# Bonus: Temperature Analysis I

In [22]:
import pandas as pd
from datetime import datetime
import numpy as np

In [9]:
# "tobs" is "temperature observations"
rain_df = pd.read_csv('Resources/hawaii_measurements.csv').sort_values("date", ascending=True)
rain_df.head()

Unnamed: 0,station,date,prcp,tobs
0,USC00519397,2010-01-01,0.08,65
9007,USC00518838,2010-01-01,0.21,72
9518,USC00519523,2010-01-01,0.15,75
12187,USC00519281,2010-01-01,0.15,70
14959,USC00511918,2010-01-01,0.05,66


In [10]:
# Convert the date column format from string to datetime
rain_df["date"] = pd.to_datetime(rain_df["date"])
rain_df.dtypes

station            object
date       datetime64[ns]
prcp              float64
tobs                int64
dtype: object

In [11]:
# Set the date column as the DataFrame index
# Again, it does not make sense to set the "date" column as the index since it is not unique.

date_as_index = rain_df.set_index("date")
date_as_index

Unnamed: 0_level_0,station,prcp,tobs
date,Unnamed: 1_level_1,Unnamed: 2_level_1,Unnamed: 3_level_1
2010-01-01,USC00519397,0.08,65
2010-01-01,USC00518838,0.21,72
2010-01-01,USC00519523,0.15,75
2010-01-01,USC00519281,0.15,70
2010-01-01,USC00511918,0.05,66
...,...,...,...
2017-08-22,USC00516128,0.50,76
2017-08-23,USC00519397,0.00,81
2017-08-23,USC00514830,0.00,82
2017-08-23,USC00519523,0.08,82


In [None]:
# Drop the date column

### Compare June and December data across all years 

In [12]:
from scipy import stats

In [14]:
# Filter data for desired months
rain_df["month"] = pd.DatetimeIndex(rain_df["date"]).month

jun_and_dec = rain_df.loc[(rain_df["month"] == 6) | (rain_df["month"] == 12)]
jun_and_dec

Unnamed: 0,station,date,prcp,tobs,month
15104,USC00511918,2010-06-01,0.00,74,6
9667,USC00519523,2010-06-01,0.03,76,6
5518,USC00514830,2010-06-01,0.01,73,6
12338,USC00519281,2010-06-01,0.00,71,6
17082,USC00516128,2010-06-01,0.08,70,6
...,...,...,...,...,...
5401,USC00513117,2017-06-30,0.04,74,6
7588,USC00514830,2017-06-30,0.00,81,6
8989,USC00517948,2017-06-30,0.12,74,6
12139,USC00519523,2017-06-30,0.07,75,6


In [15]:
avg_temp = jun_and_dec.groupby("month").mean() 
avg_temp

Unnamed: 0_level_0,prcp,tobs
month,Unnamed: 1_level_1,Unnamed: 2_level_1
6,0.13636,74.944118
12,0.216819,71.041529


In [19]:
# Identify the average temperature for June
jun_avg_temp = round(avg_temp["tobs"][6],2)
print(f"The average temp in June is {jun_avg_temp} deg F.")

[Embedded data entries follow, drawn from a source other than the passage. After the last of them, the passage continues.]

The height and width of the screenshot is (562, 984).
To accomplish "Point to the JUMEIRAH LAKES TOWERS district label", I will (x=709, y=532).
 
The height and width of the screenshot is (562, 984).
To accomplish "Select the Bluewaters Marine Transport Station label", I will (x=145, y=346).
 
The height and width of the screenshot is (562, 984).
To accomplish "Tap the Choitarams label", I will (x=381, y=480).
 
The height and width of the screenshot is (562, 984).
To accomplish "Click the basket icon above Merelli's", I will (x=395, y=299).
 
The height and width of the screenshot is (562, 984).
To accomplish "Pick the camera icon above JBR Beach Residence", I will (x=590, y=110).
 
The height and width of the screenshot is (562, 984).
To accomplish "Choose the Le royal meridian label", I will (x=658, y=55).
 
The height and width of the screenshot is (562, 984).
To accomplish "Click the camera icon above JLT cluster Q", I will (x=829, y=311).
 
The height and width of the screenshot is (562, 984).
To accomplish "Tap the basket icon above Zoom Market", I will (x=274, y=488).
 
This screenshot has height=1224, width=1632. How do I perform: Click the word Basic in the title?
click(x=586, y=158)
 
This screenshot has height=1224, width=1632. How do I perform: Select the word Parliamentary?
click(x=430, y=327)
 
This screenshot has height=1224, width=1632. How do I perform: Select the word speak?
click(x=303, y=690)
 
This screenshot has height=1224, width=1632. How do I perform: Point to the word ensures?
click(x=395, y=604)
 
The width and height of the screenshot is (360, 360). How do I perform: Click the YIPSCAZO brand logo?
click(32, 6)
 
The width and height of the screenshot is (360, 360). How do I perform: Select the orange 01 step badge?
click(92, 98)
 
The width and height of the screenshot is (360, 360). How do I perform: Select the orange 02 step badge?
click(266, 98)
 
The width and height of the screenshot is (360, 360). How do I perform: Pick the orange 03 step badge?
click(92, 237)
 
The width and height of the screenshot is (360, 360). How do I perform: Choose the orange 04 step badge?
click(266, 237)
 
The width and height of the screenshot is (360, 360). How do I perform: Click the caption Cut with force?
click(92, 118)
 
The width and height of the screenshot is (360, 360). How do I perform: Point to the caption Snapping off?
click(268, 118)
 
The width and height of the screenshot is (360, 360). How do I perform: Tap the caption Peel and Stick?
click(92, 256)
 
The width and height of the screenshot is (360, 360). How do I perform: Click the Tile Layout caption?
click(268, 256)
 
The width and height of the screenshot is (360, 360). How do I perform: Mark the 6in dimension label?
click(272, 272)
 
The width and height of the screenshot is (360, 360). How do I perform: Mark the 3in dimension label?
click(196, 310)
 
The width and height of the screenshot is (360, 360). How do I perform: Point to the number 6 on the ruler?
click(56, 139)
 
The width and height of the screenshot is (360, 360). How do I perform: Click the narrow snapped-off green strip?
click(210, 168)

The average temp in June is 74.94 deg F.


In [20]:
# Identify the average temperature for December
dec_avg_temp = round(avg_temp["tobs"][12],2)
print(f"The average temp in December is {dec_avg_temp} deg F.")

The average temp in December is 71.04 deg F.


In [47]:
# Create collections of temperature data
june_df = jun_and_dec.loc[jun_and_dec["month"] == 6]
june_df = june_df.loc[june_df["prcp"].isna() == False]
june = june_df["prcp"].to_numpy()
print(type(june))
# june_df

<class 'numpy.ndarray'>


In [48]:
december_df = jun_and_dec.loc[jun_and_dec["month"] == 12]
december_df = december_df.loc[december_df["prcp"].isna() == False]
december = december_df["prcp"].to_numpy()
print(type(december))

<class 'numpy.ndarray'>


In [49]:
# Run paired t-test

stats.ttest_ind(june, december, equal_var=False)

Ttest_indResult(statistic=-4.806345313914344, pvalue=1.6366855096194443e-06)

### Analysis

With a p-value less than 0.05, we can confidently reject the null hypothosis and that the difference between the population means (June temps and December temps) is statistically significant.